Input for this task:
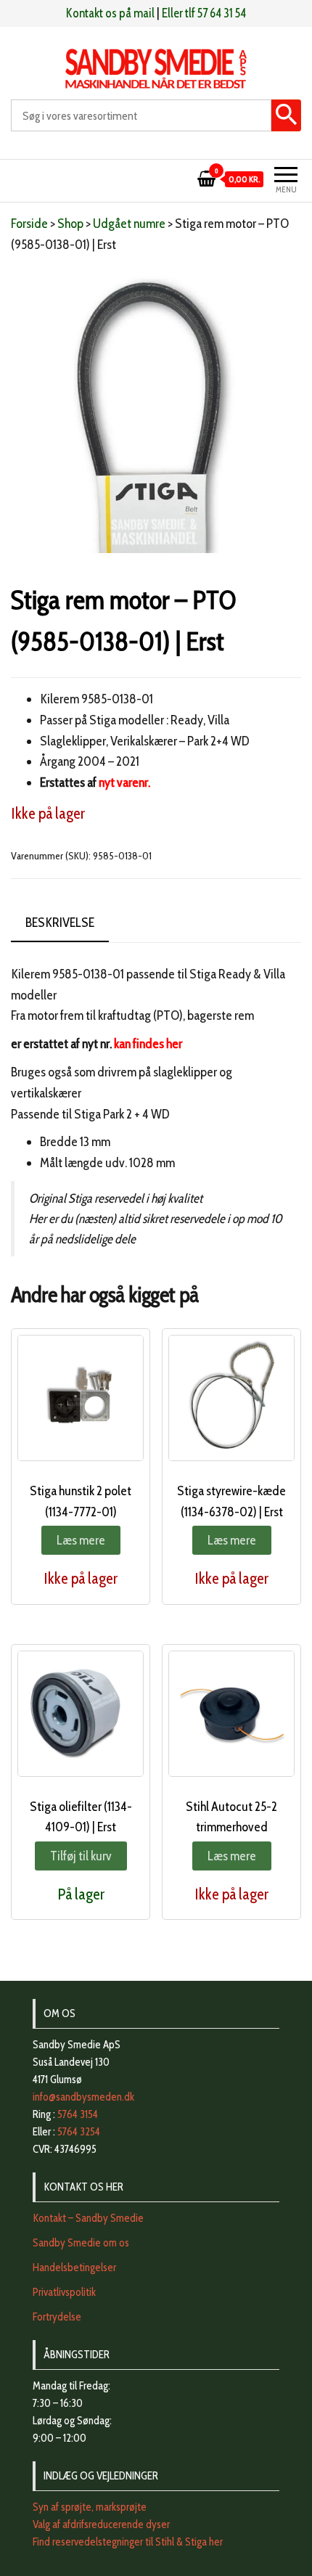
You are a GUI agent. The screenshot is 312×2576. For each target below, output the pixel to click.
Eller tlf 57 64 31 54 (204, 13)
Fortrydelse (57, 2316)
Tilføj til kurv (81, 1856)
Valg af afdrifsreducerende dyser (101, 2524)
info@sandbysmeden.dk (83, 2096)
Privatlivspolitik (64, 2292)
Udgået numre (129, 224)
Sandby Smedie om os (81, 2242)
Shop (70, 224)
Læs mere (81, 1540)
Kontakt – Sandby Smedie (88, 2218)
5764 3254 (78, 2131)
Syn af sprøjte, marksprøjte (90, 2507)
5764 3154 (77, 2114)
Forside (29, 224)
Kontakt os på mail (110, 13)
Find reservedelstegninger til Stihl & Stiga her (128, 2541)
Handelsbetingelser (74, 2267)
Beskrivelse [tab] (59, 923)
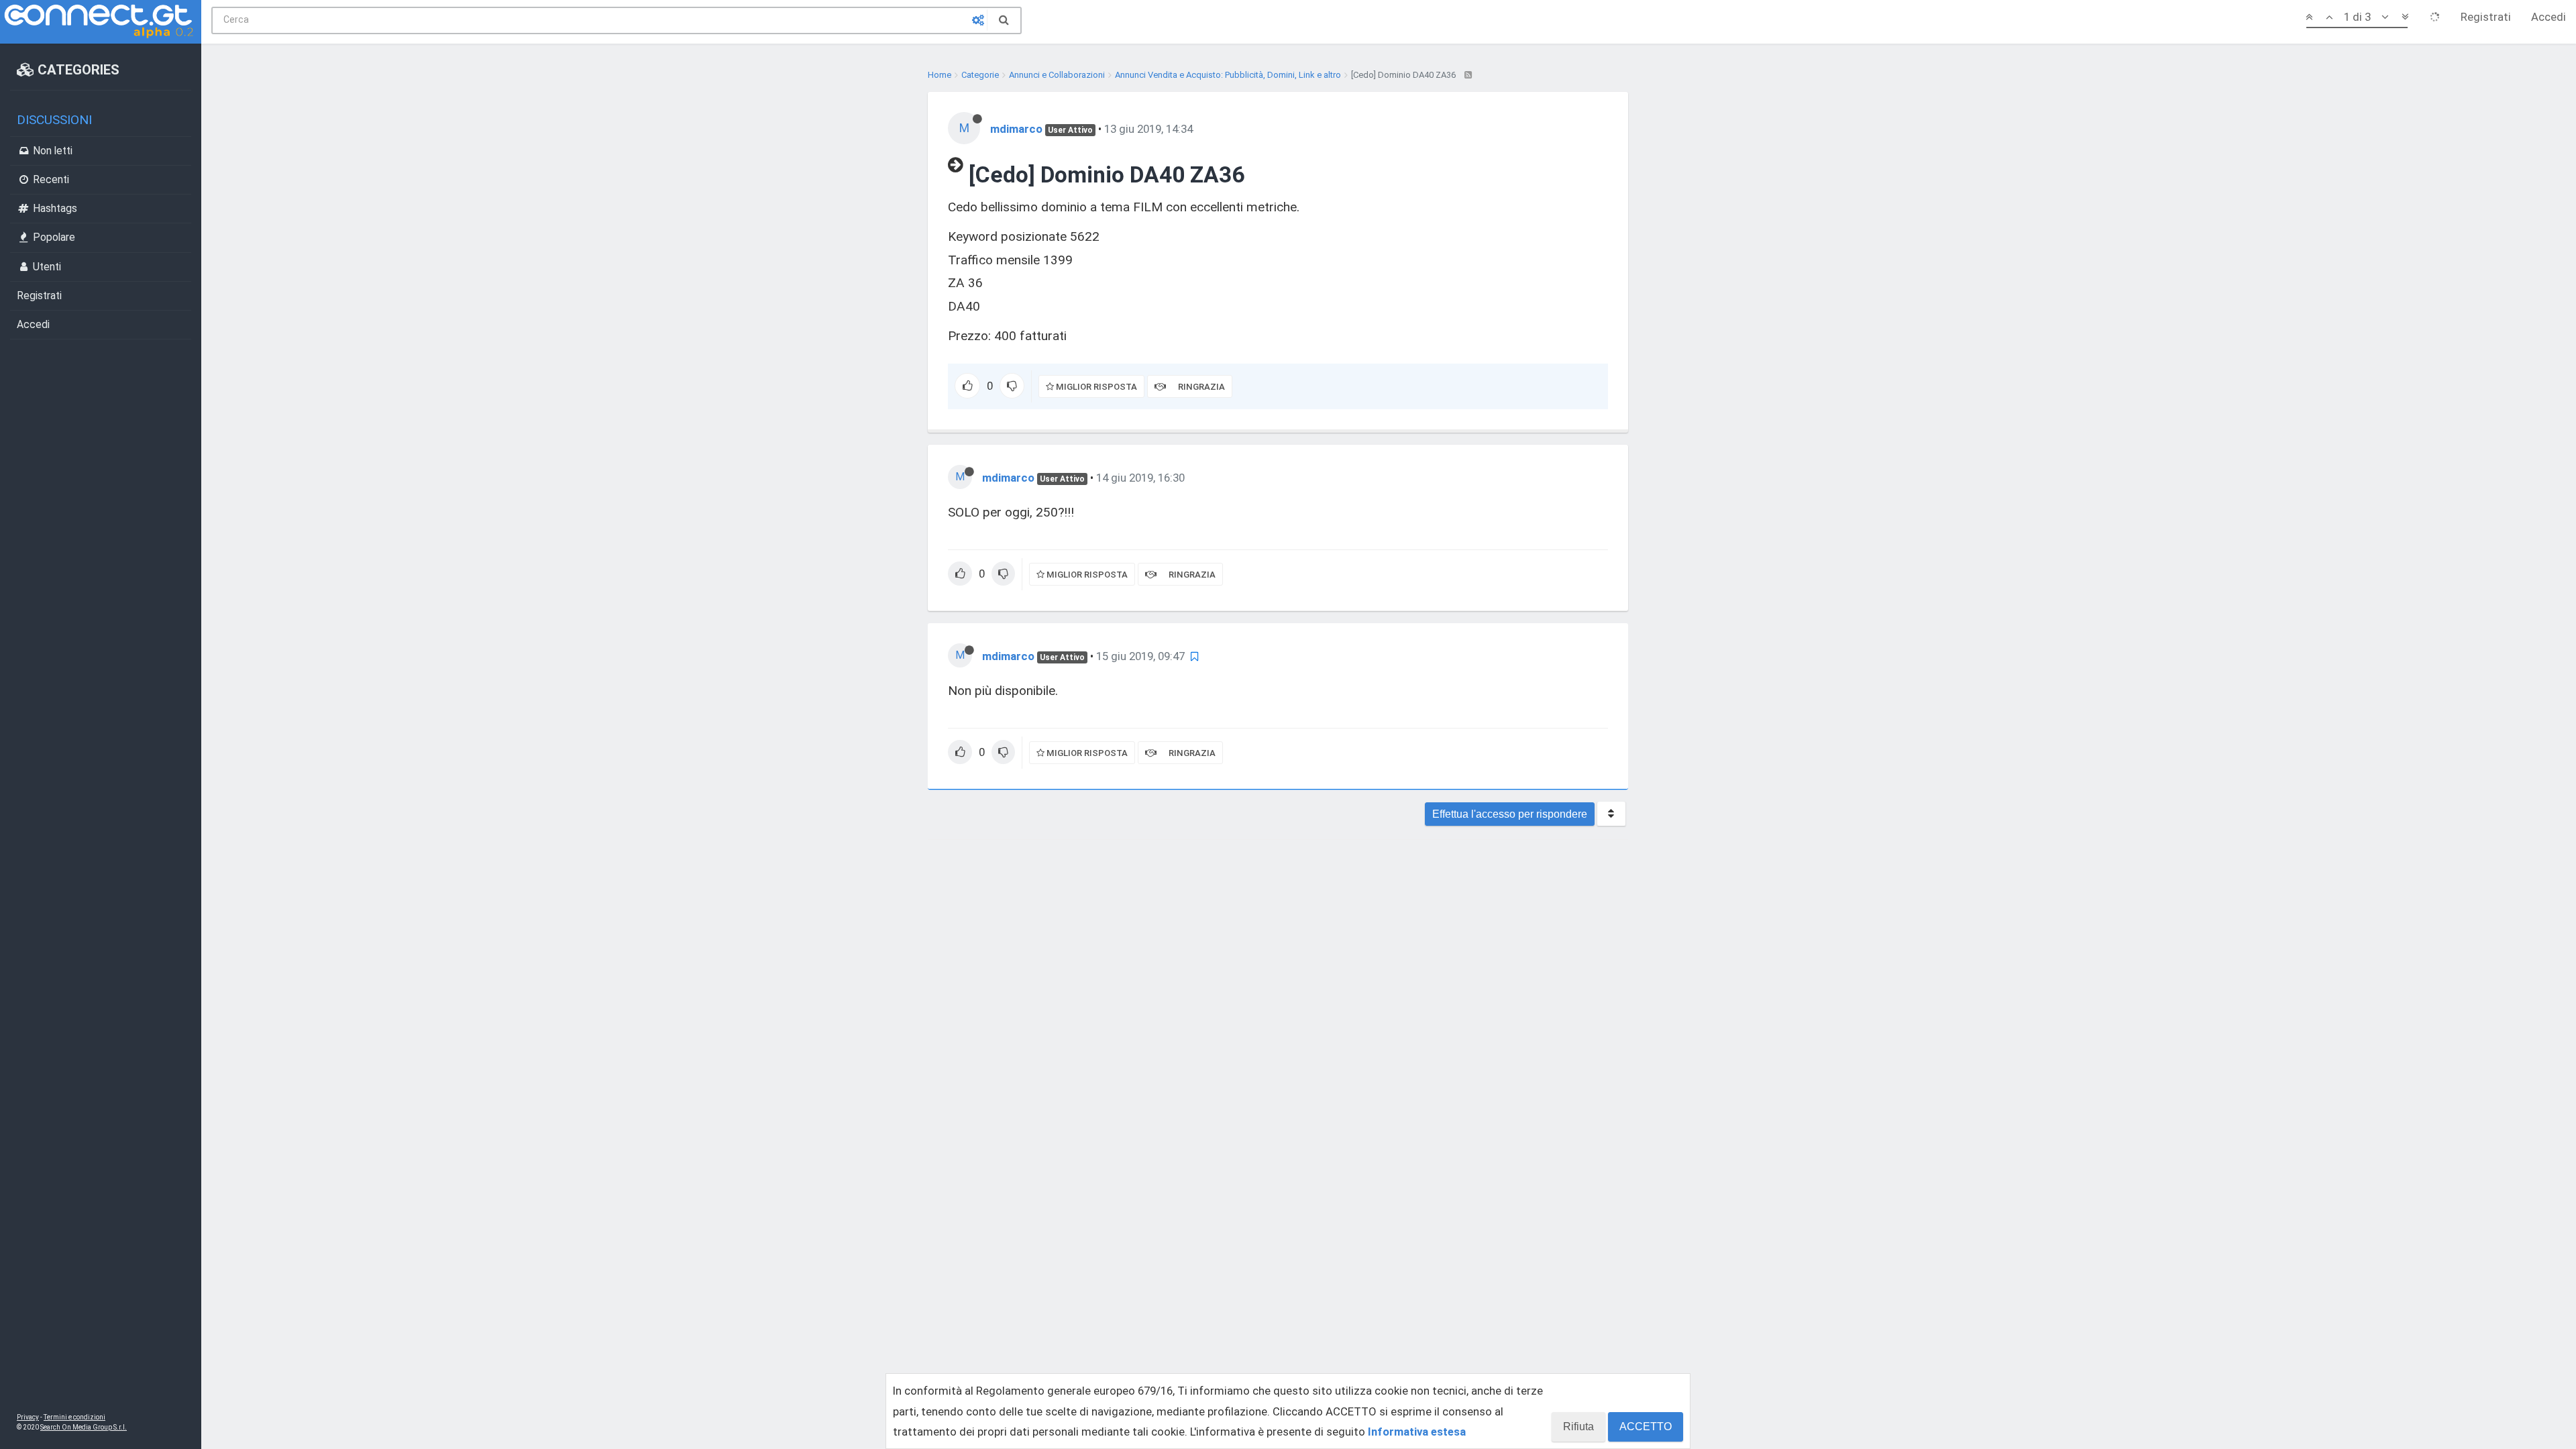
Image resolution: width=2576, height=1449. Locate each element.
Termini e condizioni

Prompt: From the data above, copy each line where the string "Smedie" appears.

Output of the exercise:
Sandby Smedie om os (81, 2242)
Kontakt – Sandby Smedie (88, 2218)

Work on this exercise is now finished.